While Lebanon's healthcare sector has much to be proud of, the public-private balance needs to be better aligned to ensure universal care.

Equipped with some of the best technology and well-educated doctors, Lebanon's hospitals are the envy of the region. However, government after government has been slow to reshape healthcare programs that frustrate domestic hospitals and compromise health services, especially in the public sector.


Lebanon's hospitals have elite status in the region and medical tourism is common in Beirut. Known for its affordable cosmetic surgery, the country is also praised for its cardiology and oncology specialties. Today, some 85% of foreigners who come to Lebanon for medical treatment are doing so for something other than cosmetic surgery. In 2012, the Medical Travel Quality Alliance ranked the Clemenceau Medical Center in Beirut as one of the world's top-10 medical destinations, making it the only hospital on the list heralding from the MENA region. However, regional instability often threatens such efforts. The Agency for Investment Development in Lebanon estimated 30% growth in medical tourism from 2009 to 2011, but recent safety concerns have turned the tide. According to The Daily Star, compared to the same period in 2012, the total number of tourists in Lebanon fell by 10% in the first eight months of 2013. The most marked drop was among Arabs, the number of which fell 18.8%. Tourists from the UAE saw the biggest decline at 70.3%, while those from Saudi Arabia fell 49.4%, from Kuwait by 34.3%, and from Jordan by 14.3%.

On top of safety concerns, the lack of a supervising agency to hold hospitals accountable for their practices has also raised concern. A study led by healthcare payment services company GlobeMed found that a “medical outcome," which is a negative shift in one's health status post clinical intervention, occurred in 5% of patients between 2005 and 2010, although the percentage is thought to be much higher. A lack of reporting of these matters prevents positive change from taking place.

Even so, the trek for accessing healthcare services has not overshadowed this glitch, as the domestic population faces an uphill battle to be treated in the first place.


The National Social Security Fund (NSSF), referred to as daman, is the country's largest insurance provider and covers some 30% of the Lebanese population. The fund takes 21.5% of employees' salaries from their employers—6% funneled to family allowances, 7% to the health indemnity fund, and 8.8% to the end-of-service fund. Employees front the outstanding 2% for health coverage. In effect, the NSSF takes on 90% of hospitalization costs and 80% of medication and examination costs. At least that is what the fund is designed to do. The NSSF has caused a stir due to its chokehold in the healthcare sector despite its evident limitations. The rate of input to any of its three funds is based on fixed monthly salaries and is capped at LBP1.5 million for family allowances and the health indemnity fund and at LBP30,000 for employee health coverage. This method does not take into consideration rising standards of living, inflation, climbing salaries, increasing equipment costs, and other factors that affect hospital budgets. The funds themselves run large debts. The NSSF also determines the amount of money that private hospitals can charge patients covered by the fund, which is often well below hospital targets and is further leaching money from a sector desperate for cash flow.

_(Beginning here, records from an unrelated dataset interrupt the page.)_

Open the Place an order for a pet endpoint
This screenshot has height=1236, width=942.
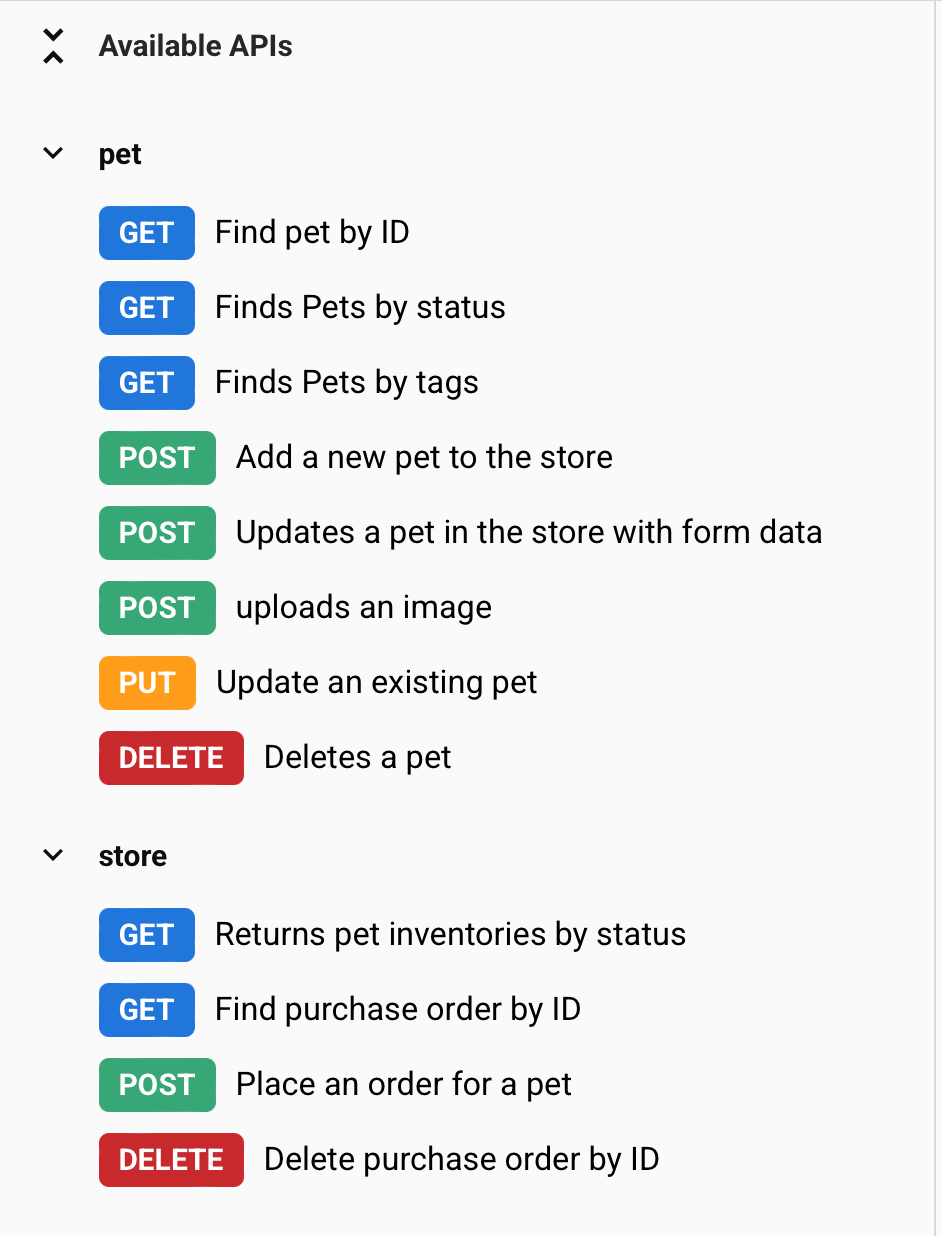(402, 1084)

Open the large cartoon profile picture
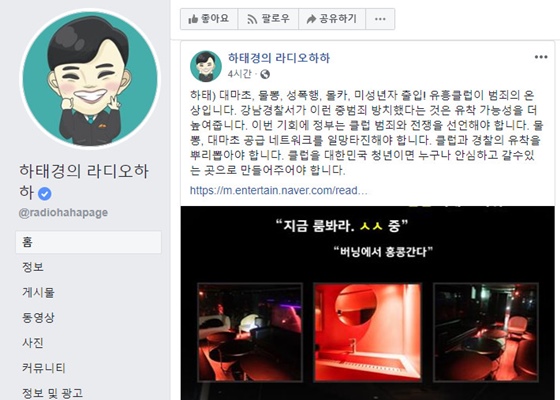(90, 79)
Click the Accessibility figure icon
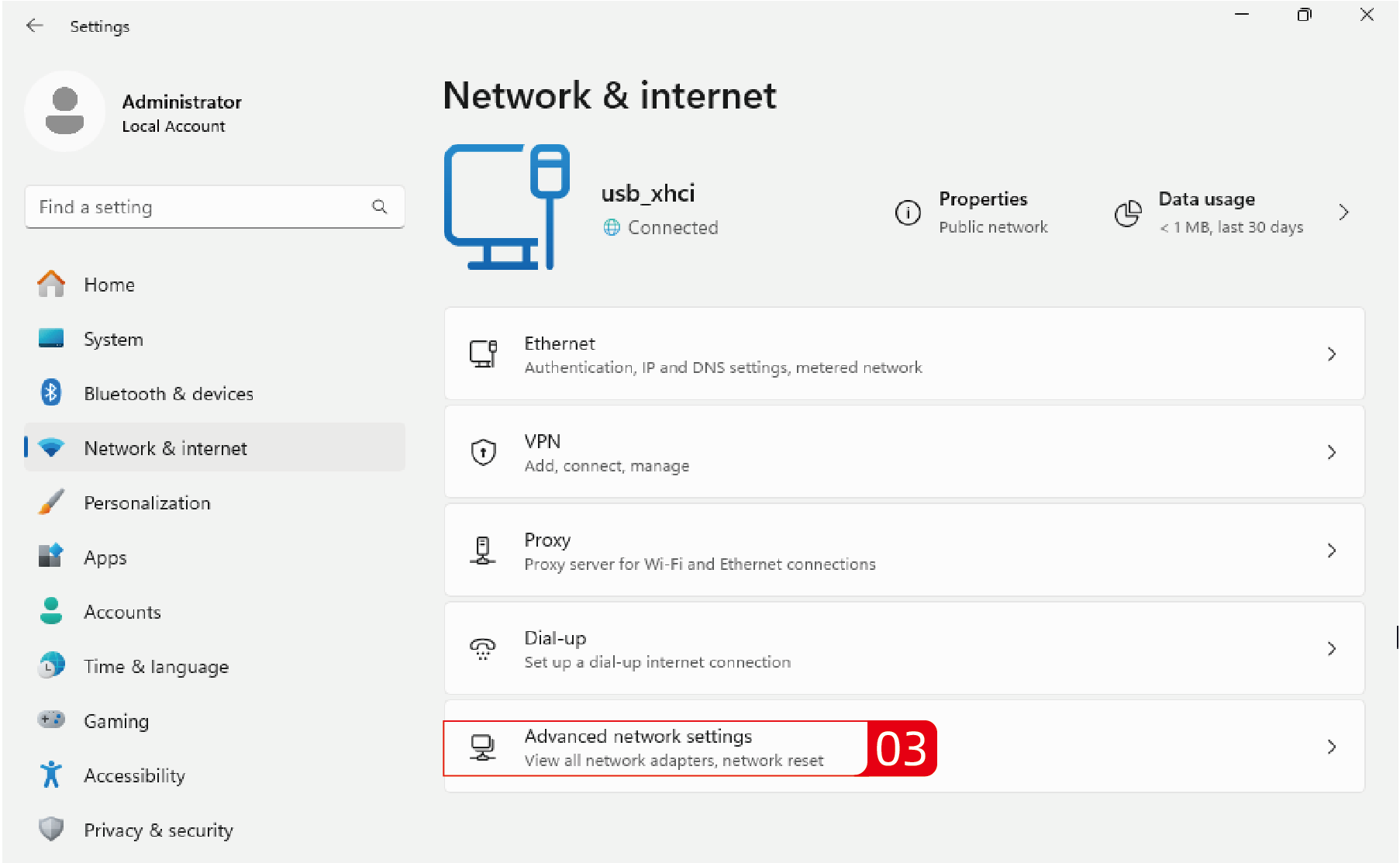Viewport: 1400px width, 863px height. (51, 775)
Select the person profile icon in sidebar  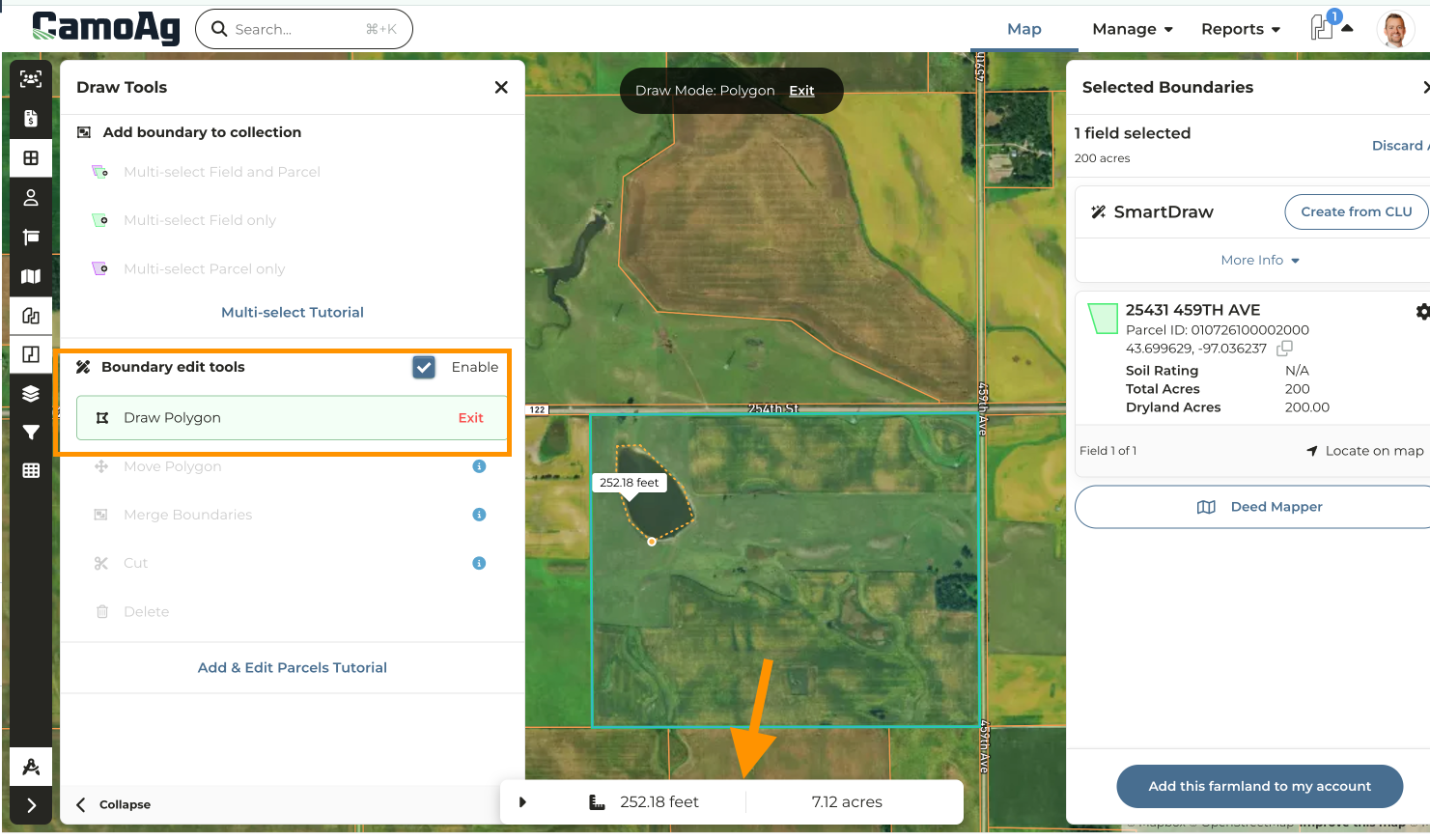pos(30,198)
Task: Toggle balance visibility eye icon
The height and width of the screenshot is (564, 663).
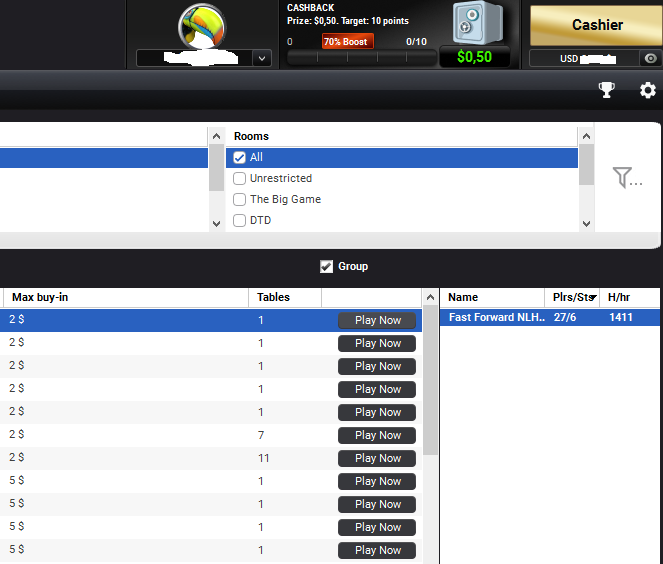Action: coord(649,59)
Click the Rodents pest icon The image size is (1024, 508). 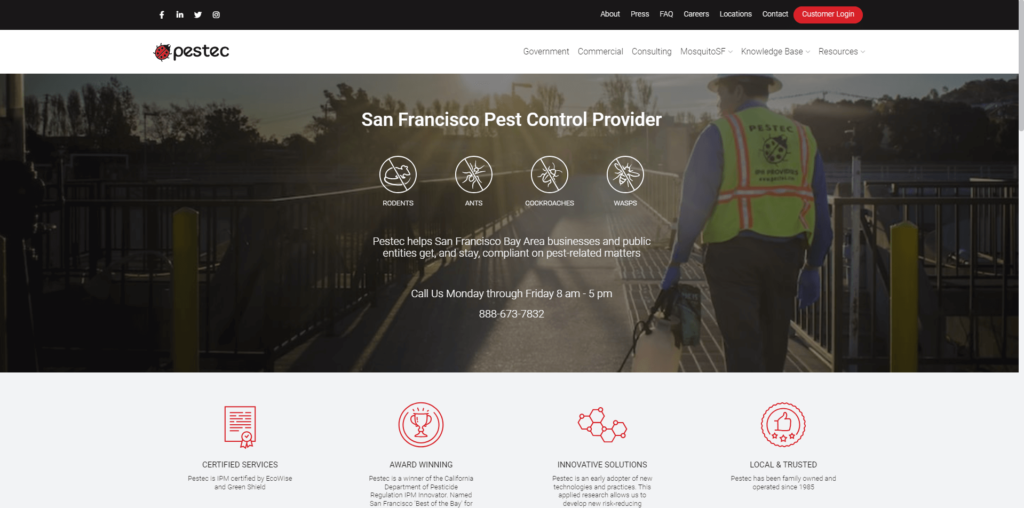point(398,174)

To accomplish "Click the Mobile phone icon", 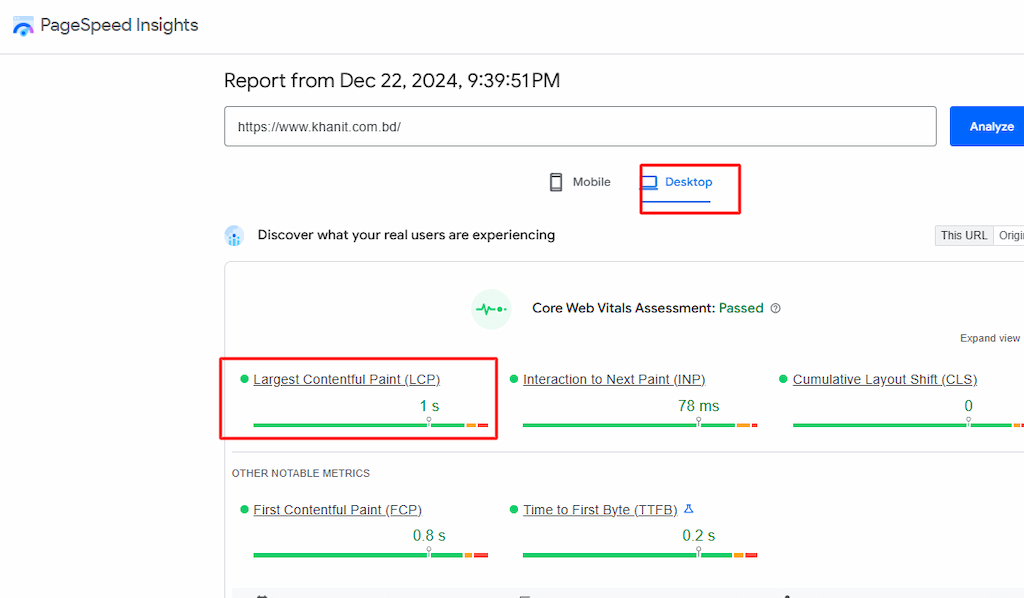I will pos(556,182).
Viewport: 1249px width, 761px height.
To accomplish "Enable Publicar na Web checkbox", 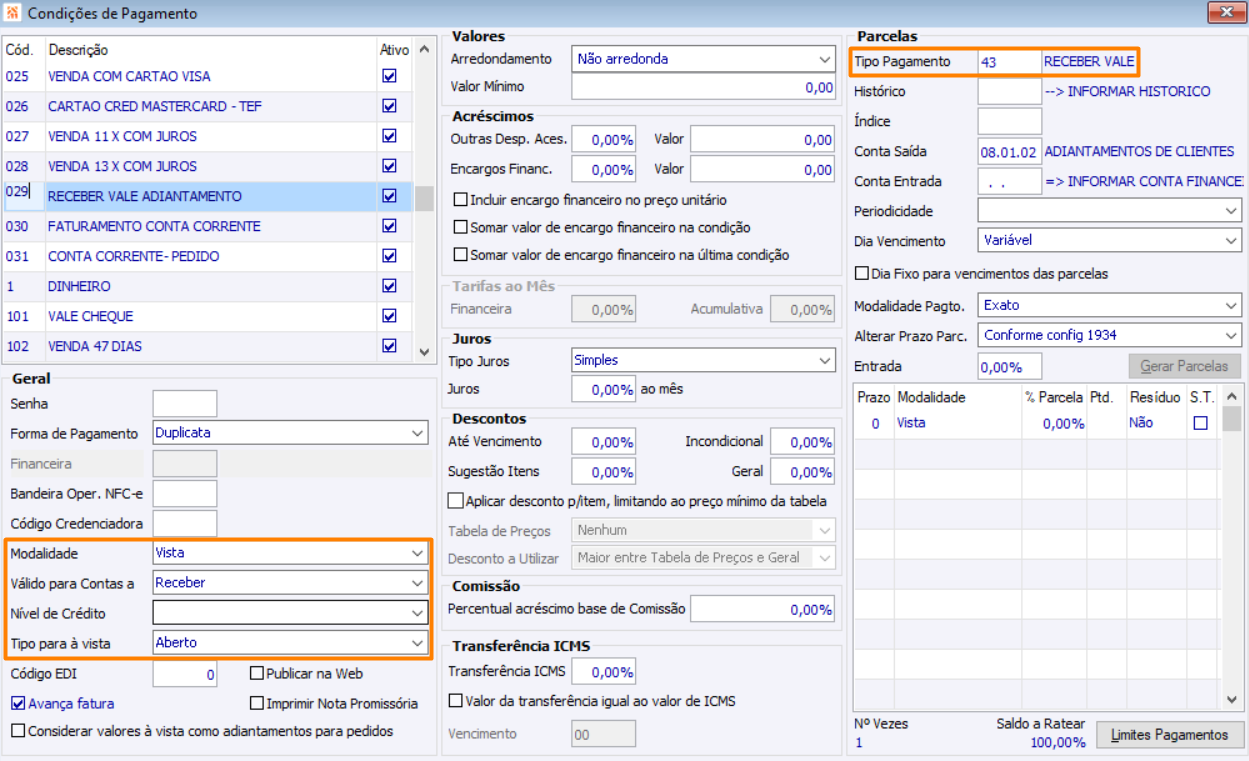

According to a 2012 report released via a joint effort among Université Saint-Joseph, the World Health Organization (WHO), and the Ministry of Public Health analyzing the healthcare system of 2011, Lebanon was home to 164 hospitals and nearly 15,500 beds, some 82% of which were private. The role of the private sector continues to grow, mostly on account of the government's incapacity to fully fund and manage public hospitals. Many have shut down over the years, and the Ministry of Public Health has attempted to push public patients to private institutions.

Ismael Sukkareye, a member of a parliamentary committee that worked for the WHO on the Lebanon-focused “Right to Healthcare" report in 2007, told IRIN News that from 1971 to 2000, private hospitals with contracts with the Ministry to treat patients under public healthcare rose from 14 to 134. This so-called “transfer" system soon turned unappealing to private hospitals, as the government was unable to fund the remaining 90% of patients' bills that it was required to do so as part of the NSSF. This has left public healthcare patients on the curb and hospitals struggling to fill the gap in expenses.

GlobeMed General Manager Walid Hallassou echoes worries about the consequences of financial setbacks. Hallassou told TBY, “Lebanon has a firm economy, but is not growing sufficiently because of the political climate, security issues, and regional events. Essentially, economic growth is not tracing the cost of healthcare." Private hospitals are still reliant on public insurance and are in perpetual fear of an unbalanced private-public healthcare patient ratio putting them at the mercy of the government.